Images should be omitted while the rest of the data is duplicated exactly.

[Source data]
★ ★ ★ ★ ★ ★ ★

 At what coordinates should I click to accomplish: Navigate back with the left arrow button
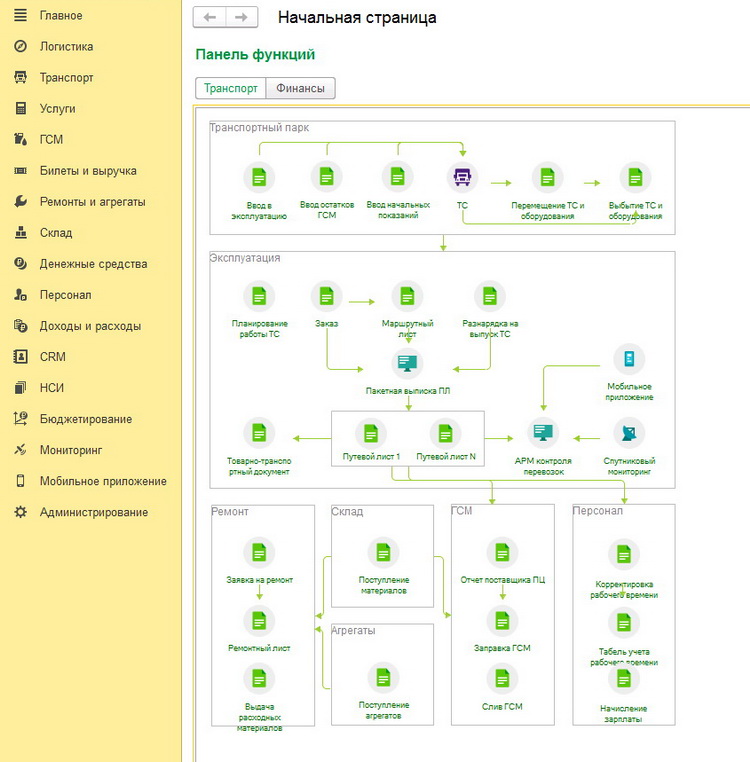pos(210,17)
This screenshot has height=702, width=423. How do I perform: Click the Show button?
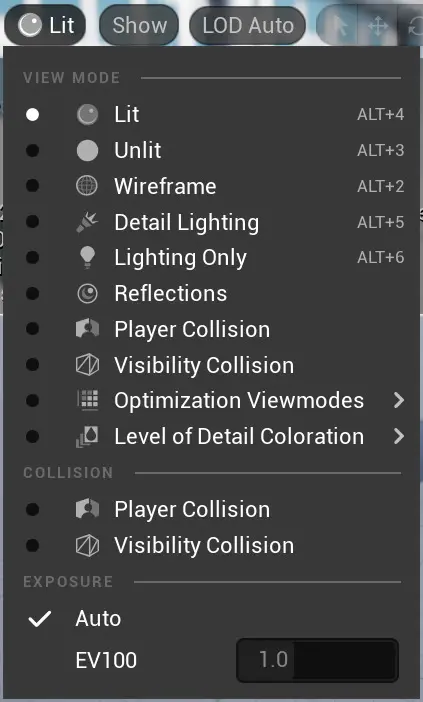tap(139, 25)
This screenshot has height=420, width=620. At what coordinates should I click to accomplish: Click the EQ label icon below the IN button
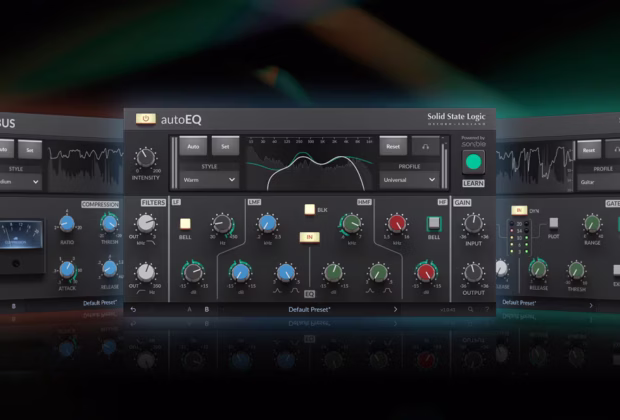click(309, 293)
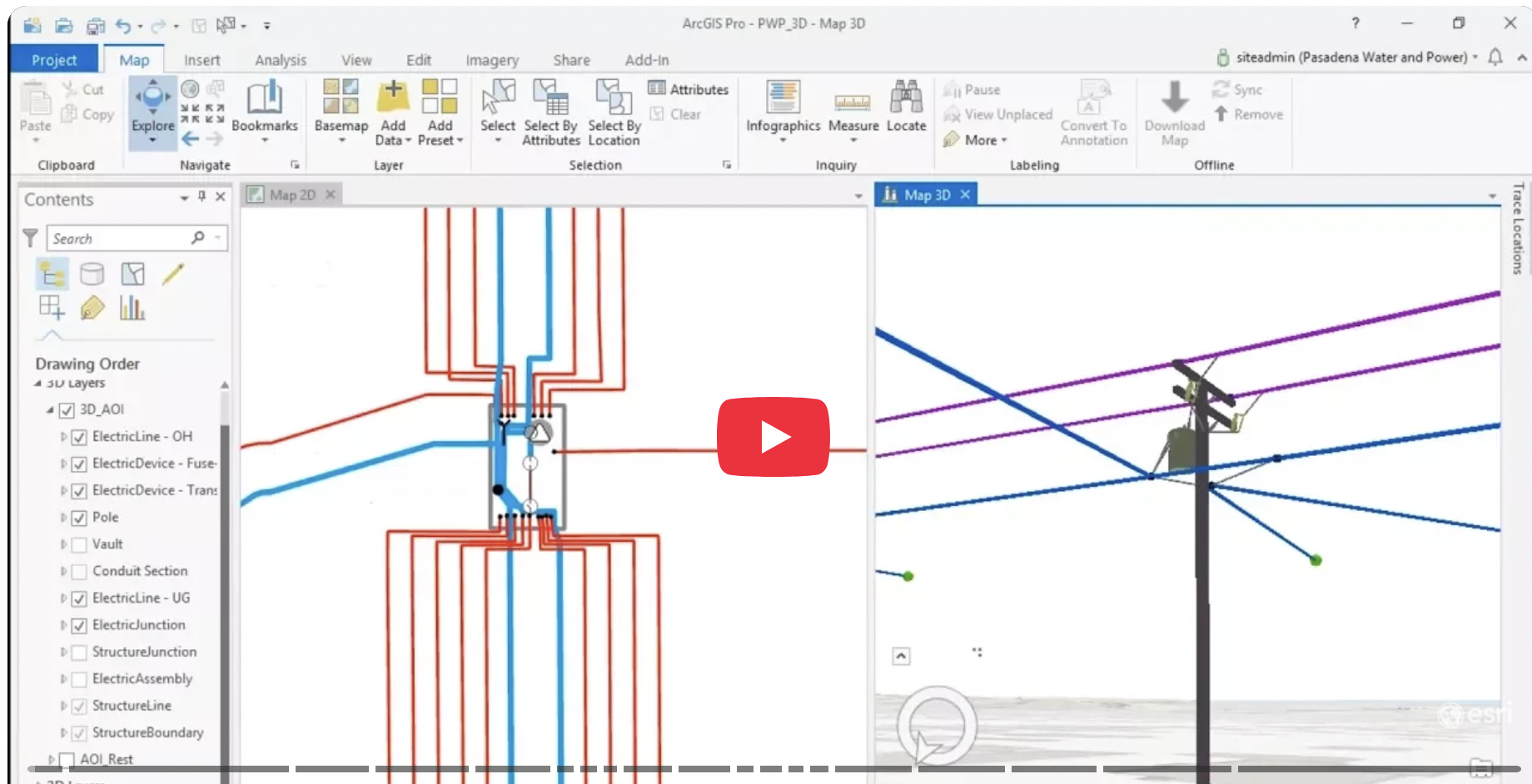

★ ★ ★ ★ ★ ★ ★

### SOLUTION FOR THIS TASK
 At what coordinates should I click to accomplish: Navigate back with the left arrow button
pos(210,17)
This screenshot has height=702, width=423. How do I perform: Click the Show button?
tap(139, 25)
This screenshot has height=420, width=620. At what coordinates should I click to accomplish: Click the EQ label icon below the IN button
click(309, 293)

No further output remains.